OPINION This is an appeal from the Trumbull County Court of Common Pleas. Appellant, Allstate Insurance Company, appeals the judgment entry granting summary judgment in favor of appellees, John Hammer and Catherine Hammer.
Appellees filed a complaint for breach of an insurance contract against appellant on January 28, 1999, to recover underinsured motorist benefits. On August 25, 1999, both parties agreed to submit this matter to the trial court on motions for summary judgment. On October 15, 1999, appellant filed a motion for summary judgment. Subsequently, on October 19, 1999, appellees filed a motion for summary judgment. In a judgment entry dated January 7, 2000, the trial court denied appellant's motion for summary judgment, granted appellees' motion for summary judgment, and ordered appellant to pay appellees the sum of $13,000.

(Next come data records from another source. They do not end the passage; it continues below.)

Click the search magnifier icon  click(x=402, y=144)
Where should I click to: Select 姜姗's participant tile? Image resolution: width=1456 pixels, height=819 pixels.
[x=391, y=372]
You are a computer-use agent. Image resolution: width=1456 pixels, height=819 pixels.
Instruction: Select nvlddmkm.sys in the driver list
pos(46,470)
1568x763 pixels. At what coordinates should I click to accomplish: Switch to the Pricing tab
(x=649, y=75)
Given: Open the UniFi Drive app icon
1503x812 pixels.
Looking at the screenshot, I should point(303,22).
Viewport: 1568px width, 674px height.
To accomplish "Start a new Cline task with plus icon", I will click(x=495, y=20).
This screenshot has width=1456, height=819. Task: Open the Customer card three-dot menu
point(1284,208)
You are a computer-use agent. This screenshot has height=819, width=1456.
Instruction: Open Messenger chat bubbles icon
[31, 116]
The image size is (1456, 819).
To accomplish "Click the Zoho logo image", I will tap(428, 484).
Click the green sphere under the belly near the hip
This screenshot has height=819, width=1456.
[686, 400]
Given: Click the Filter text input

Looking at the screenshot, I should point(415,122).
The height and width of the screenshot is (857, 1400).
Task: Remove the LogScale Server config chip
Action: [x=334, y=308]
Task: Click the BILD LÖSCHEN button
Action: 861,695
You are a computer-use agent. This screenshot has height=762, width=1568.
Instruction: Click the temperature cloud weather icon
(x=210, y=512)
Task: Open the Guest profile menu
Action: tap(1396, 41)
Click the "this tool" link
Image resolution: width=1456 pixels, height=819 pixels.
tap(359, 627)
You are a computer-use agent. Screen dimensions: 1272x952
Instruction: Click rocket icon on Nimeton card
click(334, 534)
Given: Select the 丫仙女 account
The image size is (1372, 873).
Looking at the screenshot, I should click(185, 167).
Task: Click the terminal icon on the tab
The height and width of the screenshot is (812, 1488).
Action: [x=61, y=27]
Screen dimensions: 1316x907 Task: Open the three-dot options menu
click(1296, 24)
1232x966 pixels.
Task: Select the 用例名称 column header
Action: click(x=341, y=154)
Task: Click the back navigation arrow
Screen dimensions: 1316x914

The parties filed their "Stipulations of Fact" on January 27, 2000. Thereafter, on February 1, 2000, appellant timely filed his notice of appeal. Subsequently, on February 8, 2000, the parties filed an "Agreed Statement," pursuant to App.R. 9(D), which revealed the following: (1) on July 20, 1997, appellees were involved in an automobile accident; (2) appellees incurred medical expenses in excess of $33,800, and lost wages of more than $13,000; (3) appellees were insured by appellant with uninsured/underinsured motorist insurance policy limits of $15,000 per person, and $30,000 per occurrence; (4) the tortfeasor was insured by Celina Insurance Group ("Celina") with a policy limit of $100,000; (5) a third party was also injured in the car accident, and Celina paid the third party $10,000, thereby leaving $90,000 in liability insurance; (6) appellant granted permission to appellees to accept the $90,000, and in exchange Celina was released from liability; and (7) the combined value of appellees damages exceeded the $90,000 paid to them.1 Appellant now asserts the following as error:
"[1.] The trial court erred to the prejudice of [appellant] by denying [its] motion for summary judgment.
"[2.] The trial court erred to the prejudice of [appellant] in granting [appellees'] motion for summary judgment and awarding [appellees] damages in the amount of $13,000."
Preliminarily, we note that based on the evidence before this court, we are unable to address the merits of appellant's arguments. Appellant filed its motion for summary judgment on October 15, 1999, and appellees filed their motion for summary judgment on October 19, 1999. Civ.R. 56(C) states that:
"* * * Summary judgment shall be rendered forthwith if the pleadings, depositions, answers to interrogatories, written admissions, affidavits, transcripts of evidence, and written stipulations of fact, if any, timely filed in the action, show that there is no genuine issue as to any material fact and that the moving party is entitled to judgment as a matter of law. No evidence or stipulation may be considered except as stated in this rule. * * *" (Emphasis added).
Here, the trial court issued a judgment entry dated January 7, 2000, denying appellant's motion for summary judgment and granting appellees' motion for summary judgment. According to the record before us, twenty days later, on January 27, 2000, the parties filed their stipulations of fact. Pursuant to Civ.R. 56(C), this was not timely.
Since the stipulations of fact were filed after the trial court rendered its January 7, 2000 judgment, we cannot assume that it had the stipulations before it at that time. Furthermore, no materials, as required by Civ.R. 56(C), were attached to either parties' motion for summary judgment. Accordingly, since the stipulations of fact were filed after the trial court issued its decision, and there are no other materials in the record for us to make a decision, we are unable to address the merits of appellant's claims.
For the foregoing reasons, the judgment of the Trumbull County Court of Common Pleas is reversed, and this case is remanded for further proceedings consistent with this opinion.
O'NEILL, P.J. NADER, J., concur.
1 We note that the February 8, 2000 agreed statement was identical to the stipulation of facts filed with the trial court on January 27, 2000.